»»

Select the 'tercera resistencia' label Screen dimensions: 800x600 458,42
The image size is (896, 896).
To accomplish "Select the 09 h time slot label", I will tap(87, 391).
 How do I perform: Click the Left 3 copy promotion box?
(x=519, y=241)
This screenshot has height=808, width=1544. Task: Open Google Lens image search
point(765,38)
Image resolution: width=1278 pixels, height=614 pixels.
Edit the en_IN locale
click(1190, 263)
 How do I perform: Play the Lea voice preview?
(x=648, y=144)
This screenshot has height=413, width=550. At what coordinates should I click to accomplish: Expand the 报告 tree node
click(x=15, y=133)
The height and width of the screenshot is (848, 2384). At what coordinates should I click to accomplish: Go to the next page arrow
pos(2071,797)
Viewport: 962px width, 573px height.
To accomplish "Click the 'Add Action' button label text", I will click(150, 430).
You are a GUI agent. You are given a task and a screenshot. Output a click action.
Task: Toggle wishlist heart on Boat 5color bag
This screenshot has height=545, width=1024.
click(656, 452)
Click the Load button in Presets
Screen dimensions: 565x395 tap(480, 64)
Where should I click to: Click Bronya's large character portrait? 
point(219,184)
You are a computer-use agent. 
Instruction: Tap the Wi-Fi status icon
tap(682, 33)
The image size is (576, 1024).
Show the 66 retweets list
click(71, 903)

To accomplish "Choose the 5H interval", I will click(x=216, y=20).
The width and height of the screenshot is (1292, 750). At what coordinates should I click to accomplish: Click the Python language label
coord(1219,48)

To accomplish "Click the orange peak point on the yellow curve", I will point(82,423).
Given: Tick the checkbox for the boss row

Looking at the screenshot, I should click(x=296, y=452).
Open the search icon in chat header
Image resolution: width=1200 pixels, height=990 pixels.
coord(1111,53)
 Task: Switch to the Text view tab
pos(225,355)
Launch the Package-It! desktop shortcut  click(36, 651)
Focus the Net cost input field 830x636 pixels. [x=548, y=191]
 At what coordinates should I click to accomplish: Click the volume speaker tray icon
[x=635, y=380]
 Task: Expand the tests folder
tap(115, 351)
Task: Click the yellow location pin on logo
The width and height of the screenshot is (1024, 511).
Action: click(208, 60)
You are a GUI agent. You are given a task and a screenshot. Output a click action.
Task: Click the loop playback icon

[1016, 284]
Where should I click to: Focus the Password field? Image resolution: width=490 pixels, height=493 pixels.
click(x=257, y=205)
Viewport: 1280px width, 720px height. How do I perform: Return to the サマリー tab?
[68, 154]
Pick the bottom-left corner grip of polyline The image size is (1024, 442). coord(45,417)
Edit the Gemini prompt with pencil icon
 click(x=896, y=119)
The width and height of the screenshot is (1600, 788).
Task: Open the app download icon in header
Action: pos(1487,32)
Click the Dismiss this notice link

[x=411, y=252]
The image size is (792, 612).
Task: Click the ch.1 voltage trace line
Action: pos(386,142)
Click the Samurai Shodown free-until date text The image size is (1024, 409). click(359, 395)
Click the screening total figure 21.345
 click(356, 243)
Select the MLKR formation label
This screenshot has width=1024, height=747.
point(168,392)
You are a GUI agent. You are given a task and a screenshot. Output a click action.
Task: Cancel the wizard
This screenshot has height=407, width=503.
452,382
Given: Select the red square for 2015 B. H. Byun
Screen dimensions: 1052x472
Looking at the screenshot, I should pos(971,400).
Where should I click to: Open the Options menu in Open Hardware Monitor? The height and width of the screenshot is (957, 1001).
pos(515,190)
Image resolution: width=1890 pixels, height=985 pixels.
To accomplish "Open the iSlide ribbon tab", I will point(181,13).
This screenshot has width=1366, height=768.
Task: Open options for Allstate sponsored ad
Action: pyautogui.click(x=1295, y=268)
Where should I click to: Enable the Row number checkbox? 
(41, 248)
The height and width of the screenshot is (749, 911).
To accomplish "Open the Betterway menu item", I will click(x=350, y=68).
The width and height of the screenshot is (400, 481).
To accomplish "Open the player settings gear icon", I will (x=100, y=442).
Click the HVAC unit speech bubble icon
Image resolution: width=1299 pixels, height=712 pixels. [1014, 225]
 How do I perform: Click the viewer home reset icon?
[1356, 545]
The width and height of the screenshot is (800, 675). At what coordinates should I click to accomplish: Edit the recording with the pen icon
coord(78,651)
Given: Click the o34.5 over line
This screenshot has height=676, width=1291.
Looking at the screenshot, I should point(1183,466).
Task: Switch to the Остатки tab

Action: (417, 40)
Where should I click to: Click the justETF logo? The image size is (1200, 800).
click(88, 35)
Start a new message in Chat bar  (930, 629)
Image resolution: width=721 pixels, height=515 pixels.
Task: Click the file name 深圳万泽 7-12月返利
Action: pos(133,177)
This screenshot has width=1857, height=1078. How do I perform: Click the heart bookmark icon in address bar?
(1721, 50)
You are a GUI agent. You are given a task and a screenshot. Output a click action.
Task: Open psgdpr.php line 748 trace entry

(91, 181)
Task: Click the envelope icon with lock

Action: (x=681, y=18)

««

◆ **Work order**: Report all lines above with "yellow".

◆ **Finished task**:
To accomplish "Click the orange peak point on the yellow curve", I will point(82,423).
Task: Click the yellow location pin on logo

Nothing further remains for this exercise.